Only lines holding the word "Given" should be copied from the material.

### Records for the task:
·····
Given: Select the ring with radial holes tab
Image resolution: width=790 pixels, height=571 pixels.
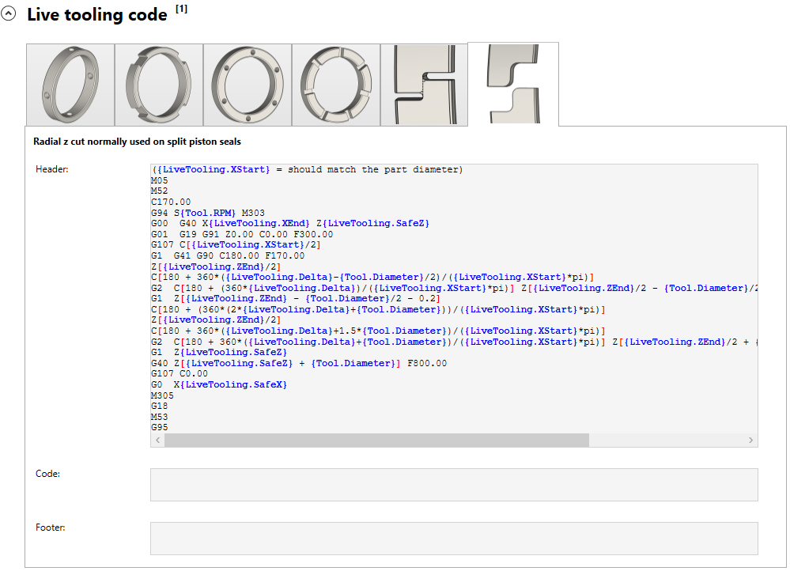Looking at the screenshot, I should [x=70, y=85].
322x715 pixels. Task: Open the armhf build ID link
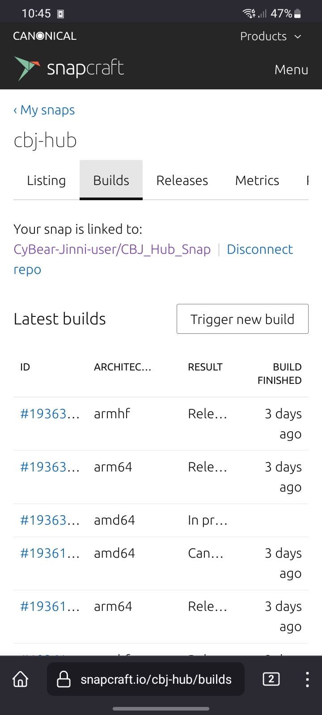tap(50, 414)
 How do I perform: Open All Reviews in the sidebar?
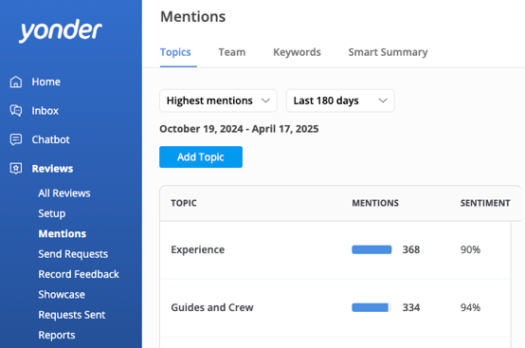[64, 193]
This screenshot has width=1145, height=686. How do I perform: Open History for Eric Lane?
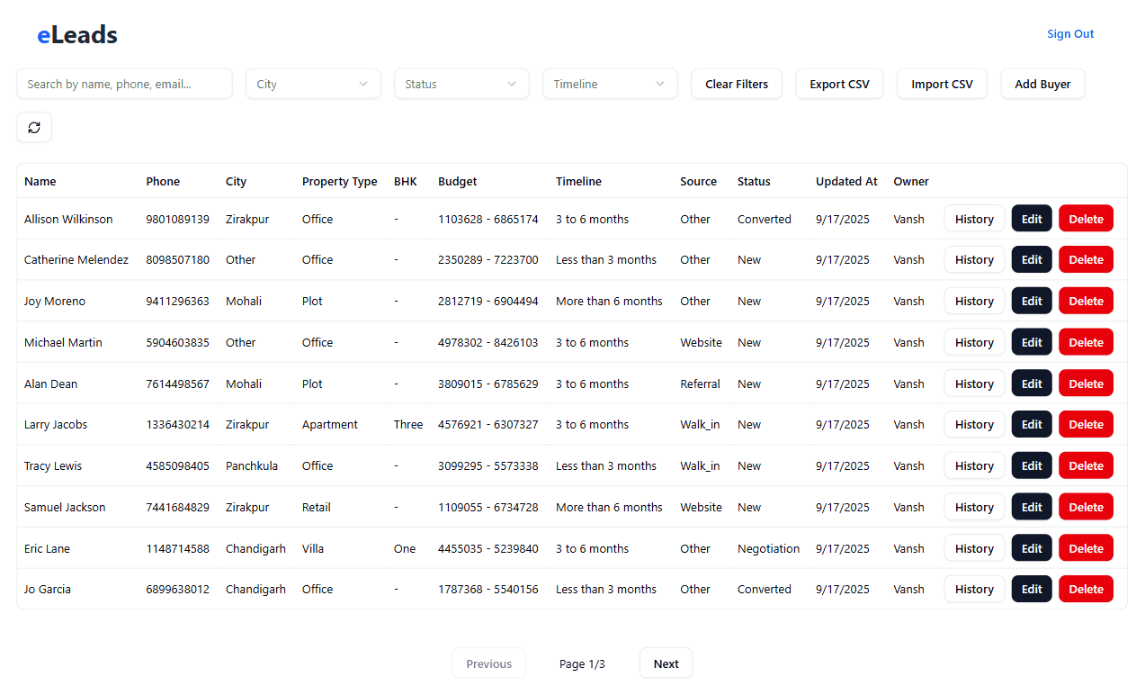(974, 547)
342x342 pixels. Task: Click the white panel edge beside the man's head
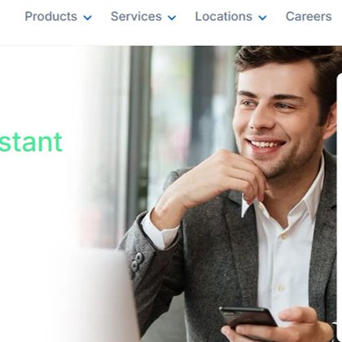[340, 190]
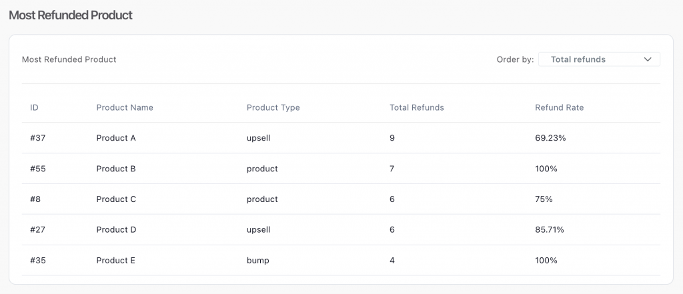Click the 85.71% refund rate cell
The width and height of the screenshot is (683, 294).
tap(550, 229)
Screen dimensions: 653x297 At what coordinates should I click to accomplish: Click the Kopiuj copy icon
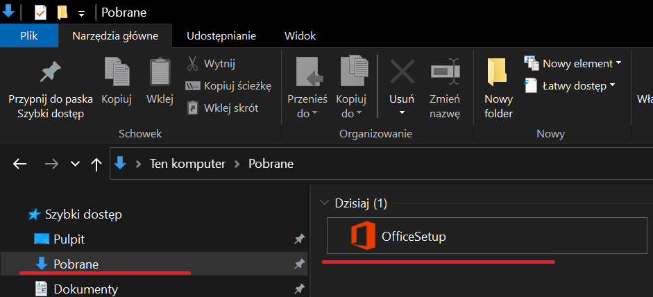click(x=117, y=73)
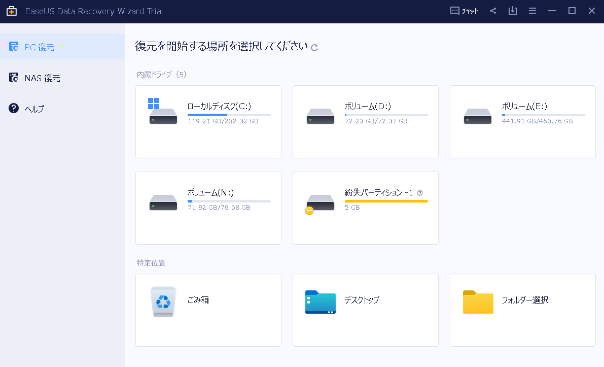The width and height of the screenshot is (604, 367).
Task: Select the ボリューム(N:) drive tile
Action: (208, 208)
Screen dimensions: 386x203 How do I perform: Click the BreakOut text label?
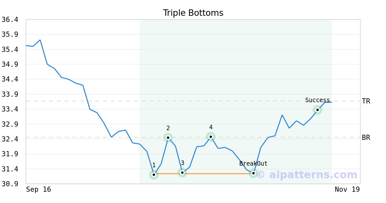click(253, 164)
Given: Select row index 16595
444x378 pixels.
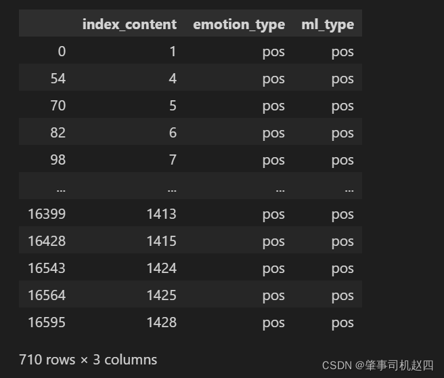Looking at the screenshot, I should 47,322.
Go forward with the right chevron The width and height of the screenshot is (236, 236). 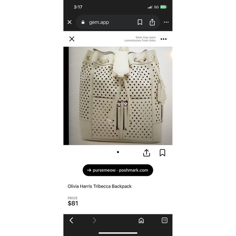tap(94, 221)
·····
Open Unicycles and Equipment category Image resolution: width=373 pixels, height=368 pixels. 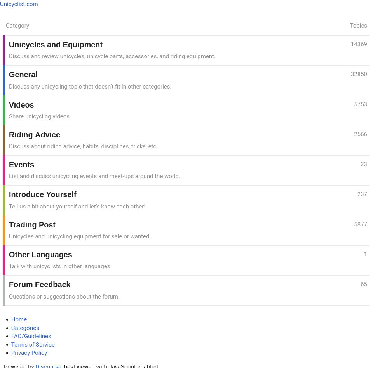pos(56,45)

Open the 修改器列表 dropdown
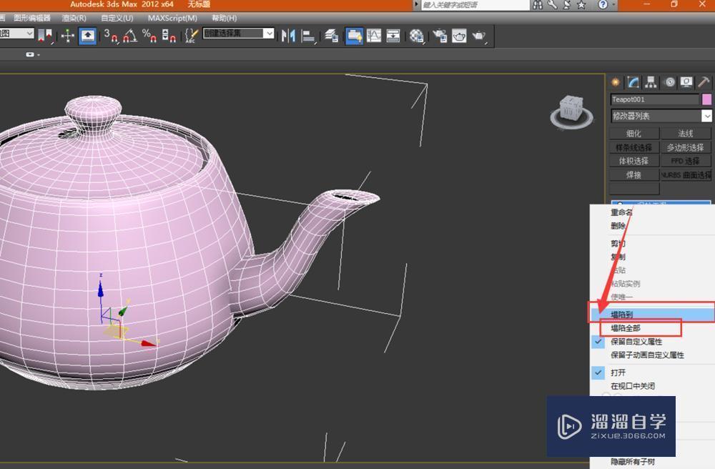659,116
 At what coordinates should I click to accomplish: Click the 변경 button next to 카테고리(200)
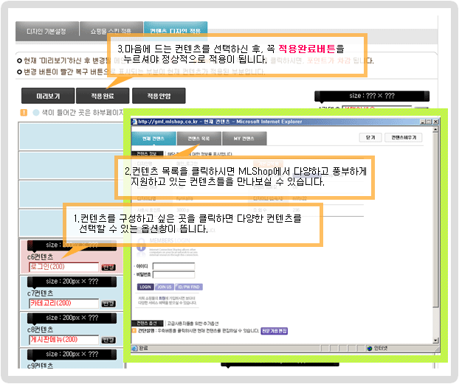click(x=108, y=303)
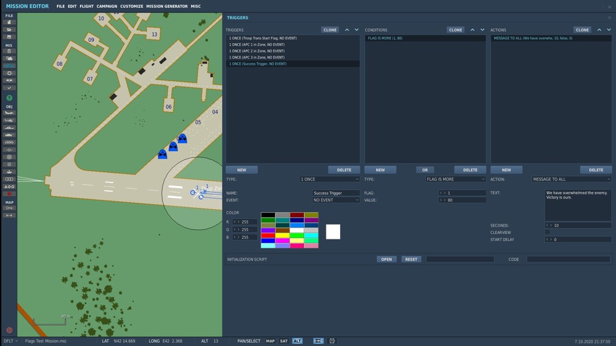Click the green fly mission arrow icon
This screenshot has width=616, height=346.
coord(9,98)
·····
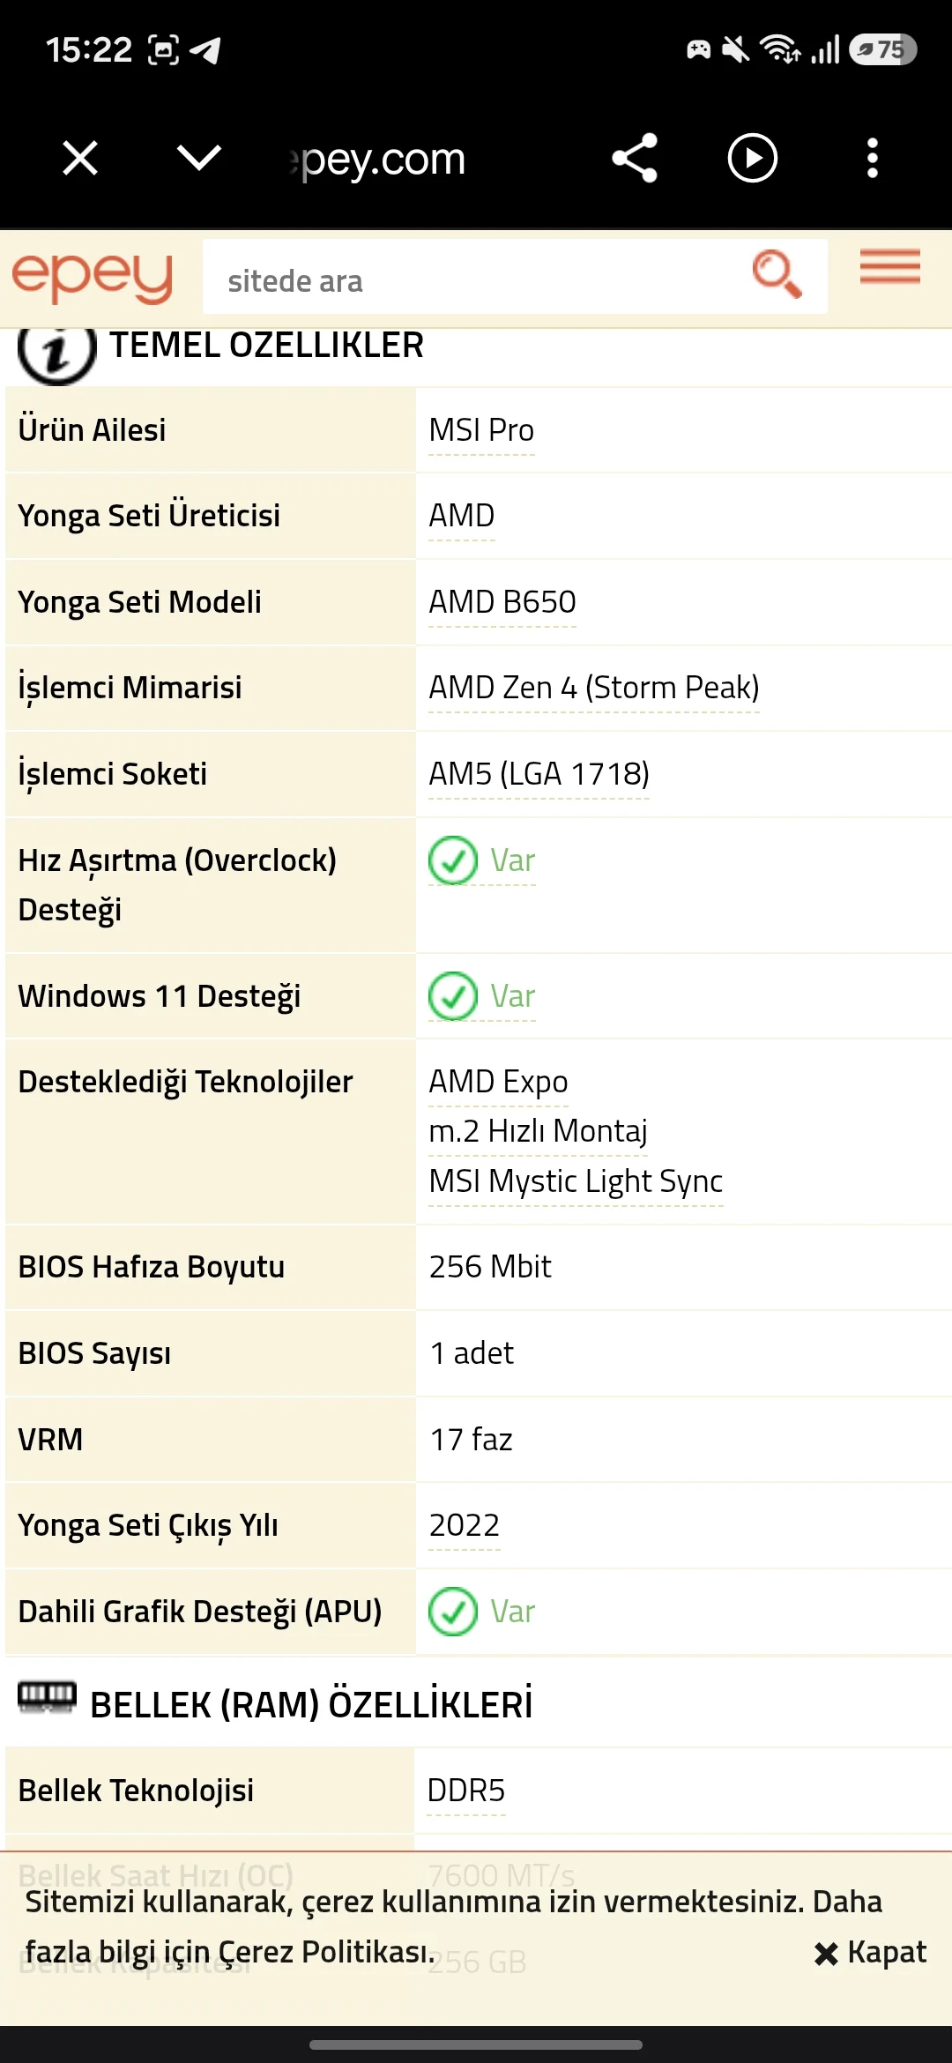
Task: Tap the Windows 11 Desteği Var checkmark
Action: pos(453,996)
·····
### Reply to the exercise:
Given: Select the ring with radial holes tab
Given: Select row index 16595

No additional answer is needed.